Treść opublikowana przez BezsennyGosc

  1. Tak, najgorsze bylo to iz nie bylem zbytnio zrozumiany, bo sam z tym problemem sie zmagalem i nie potrafilem go rozwiazac, bylem nawet w poradni zaburzen snu, niestety pani przypisala mi flueksotyne, ketrel i pregabaline.. i tez sie budzilem bo to bylo silniejsze odemnie.. Teraz zmienilem prace, mozna powiedziec ze wrocilem na "stare smieci" choc zadowolony nie jestem tak jakbym chcial, glupie godziny pracy, bo raz mam na 3 w nocy, raz na 1 w nocy.. Nie wiem za bardzo jak tutaj spac, ale najlepiej mi sie spi bo takiej nocce czyli jak wroce do domu, czyli spie gdzies z 5-6godzin do poludnia i niestety juz przed praca nie zasypiam i czekam tak od 22:00 do tej 3 rano.. ale narazie nic lepszego nie znalazlem
  2. Wszystko probowalem estazolam, mianseryna, zolpidem, trazdom, kwiatepina do tego combo z flueksetyna/paroksetyna i zawsze bylo cos, kosztem czegos. Po mianse utylem 10kg, po trazdomie i tak sie wybudzalem, zolpidem dzialal 3h i znow pobudka, estazolam troche dluzej ale rano jak zombie, nie moglem funkcjonowac.. comba kentrel/miansa sprawily ze spalem do rana.. ale tylem strasznie i apetyt wilczy.. Ogolnie bezsennosci nabawilem rok temu, kiedy probowalem zmienic swoje zycie o 180stopni.. chyba zbyt duza presje sobie narzucilem.. i uaktywnil sie we mnie jakis irracjonalny lęk przed spaniem.. Z tamtej pracy która miala mnie zbawic zostalem zwolniony po tym jak wzialem 2 tabletki zolpidemu i sie spoznilem.. i caly rok walki na marne..

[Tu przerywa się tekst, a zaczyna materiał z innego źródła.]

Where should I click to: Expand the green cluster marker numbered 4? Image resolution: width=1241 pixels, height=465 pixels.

  3. Zaciekawiles mnie tym, co prawda dzisiaj wzialem ketrel i bezproblemu przespalem 9h, ale wlasnie boje sie tego zolpidemu bo jednak uzaleznia... on tez na mnie dziala super bo zawsze szybko po nim zasypialem i sie budzilem praktycznie bez zadnych skutkow ubocznych.. Rozumiem ze sam w ten sposob funkcjonowales przez pewien czas?

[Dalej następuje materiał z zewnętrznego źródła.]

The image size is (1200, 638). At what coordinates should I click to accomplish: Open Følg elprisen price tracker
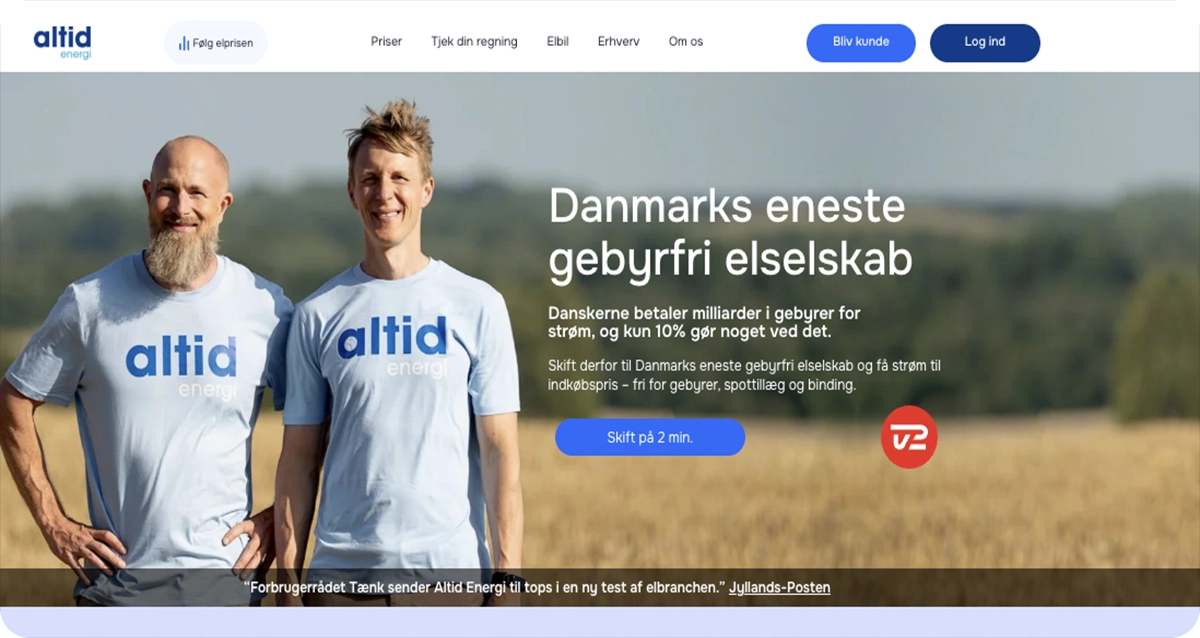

  4. W chwili obecnej po pracy, jestem wstanie przespac 8h snu, choc i tak jestem zmeczony, przykladowo prace koncze o 9 rano, to moge przespac tak do 18.. i nastepny dzien to 2.00 w nocy, niestety ale zmiana pracy to ryzyko ktore teraz sie nie podejme, tym bardziej ze dopiero pracuje tutaj niecaly miesiac. Poprzednia praca mimo ze mialem normalne godziny to i tak sie budzilem przed praca o 3-4 a przykladowo mialem wstac na 7, wiec sie meczylem 2-3h bez snu..

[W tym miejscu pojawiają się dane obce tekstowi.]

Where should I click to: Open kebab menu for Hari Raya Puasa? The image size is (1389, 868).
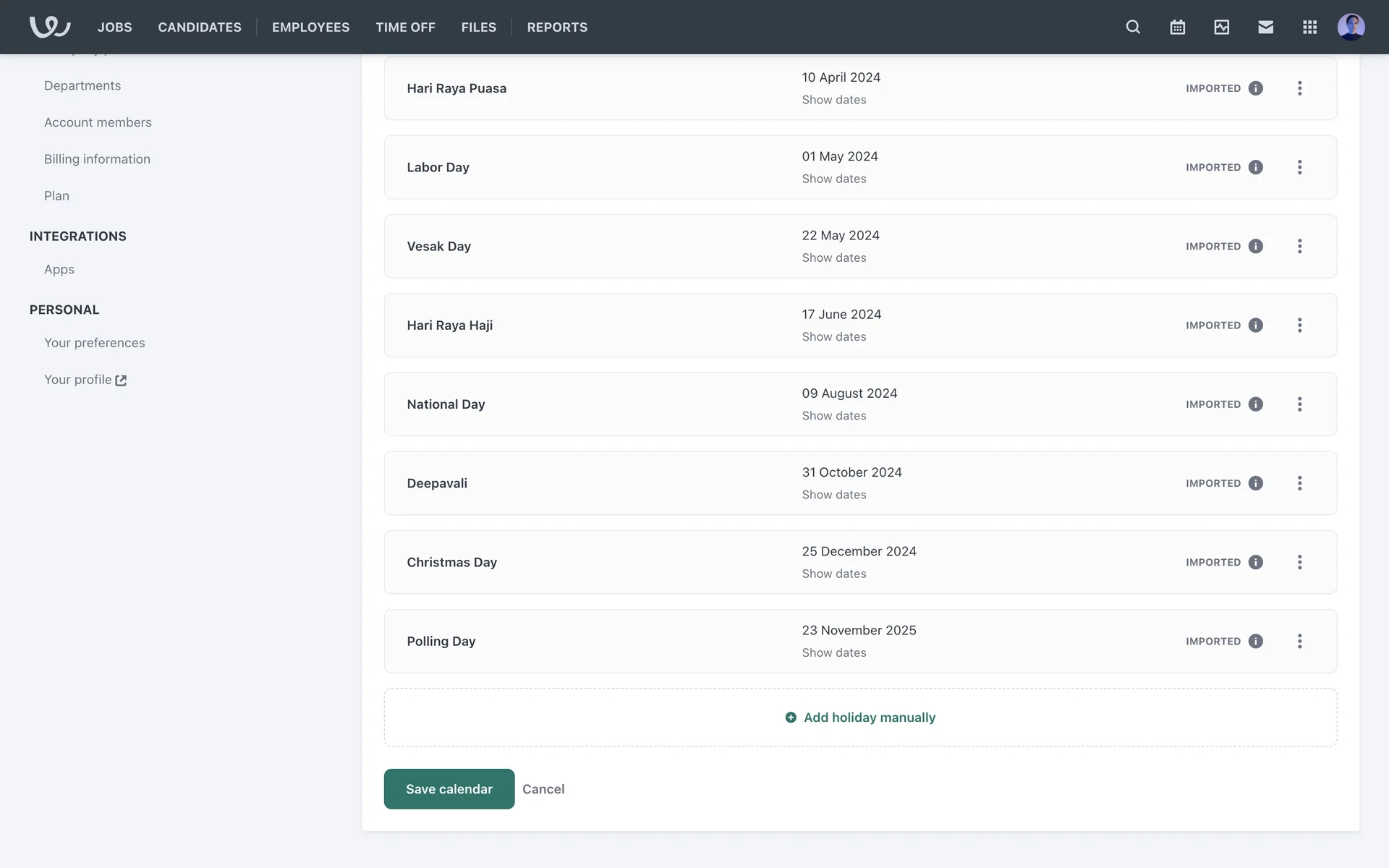[x=1299, y=88]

  5. Panowie a macie rade odnosnie pracy 2 zmianowej? Od roku mam straszna bezsennosc, wczesniej to bylo wybudzanie w nocy ( ok 3-4 bez mozliwosci zasniecia ) teraz typowe brak mozliwosci zasniecia.. kieruje pojazdy pow. 3,5t wiec troche sie boje brac leki.. ale jak mam nocki i np. na godz 4.00 to jest dramat.. bo wiem ze nie zasne i czekam do tej 4.00 az do roboty nie pojde.. w sytuacji gdy mam na 01.00 gdz problem mniejszy bo i tak nieoplaca sie isc spac.. odsypiam to w nastepny dzien..gdy sen sie nie pojawia.. to wtedy jeszcze nastepny dzien (48h) gdy organizm sam sie wylacza.. Zdecydowanie lepiej jest gdy mam na popoludniu, wtedy glowa spokojniesza i biore na noc pregabaline 75mg i 25mg ketrelu i mam ta swobode ze sie wyspie zazwyczaj potrafie nawet 12h ciagiem spac. Cos kombinowac przed tymi nockami i brac ketrel np. o 18? Mam jeszcze zolpidem na czarna godzine tez go czesto bralem, dziala na mnie najlepiej bo 2 tabletki odrazu mnie powalaja i usypia ale czytalem ze jest niebezpieczny i na dluzsza mete, nie mozna tego brac, a ja raczej problem ze spaniem mam juz od dluzszego czasu, wszystko to nakreca nerwica.
  6. Niestety tak, jeszcze do niedawna jakos to ciaglem ale od roku mam taka bezsennosc ze to jest jak cios ponizej pasa od zycia..
  7. Wlasnie jedna robote stracilem przez to, teraz mam inna, co prawda mam tydzien nocek i tydzien popoludniowek, to jak wezme teraz kwiatepine i mam prace np. na 15:30 to wiem ze zasne.. ale np. jak mam na 4.00 rano to nawet nie probuje spac bo wiem ze nie dam rady, i musze nie przespac tej jednej nocki, po robocie zazwyczaj zasypiam z 4-5h jak nie moge spac to za 2 dni gdzies przychodzi taka tzw. noc wyrownawcza.. Ale ten sen co byl kiedys chyba juz nie wroci.
  8. Witam, jestem tu nowy, mam 30 lat i od roku zmagam sie z nerwica ktora glownie przejawia sie bezsennoscia. Probowalem wiele lekow ktore niestety nie zawsze pomagaja, problem siedzi w glowie i ciezko mi go samemu rozwiazac, do tego pracuje w systemie dwuzmianowym wiec to tez nie ulatwia sprawy.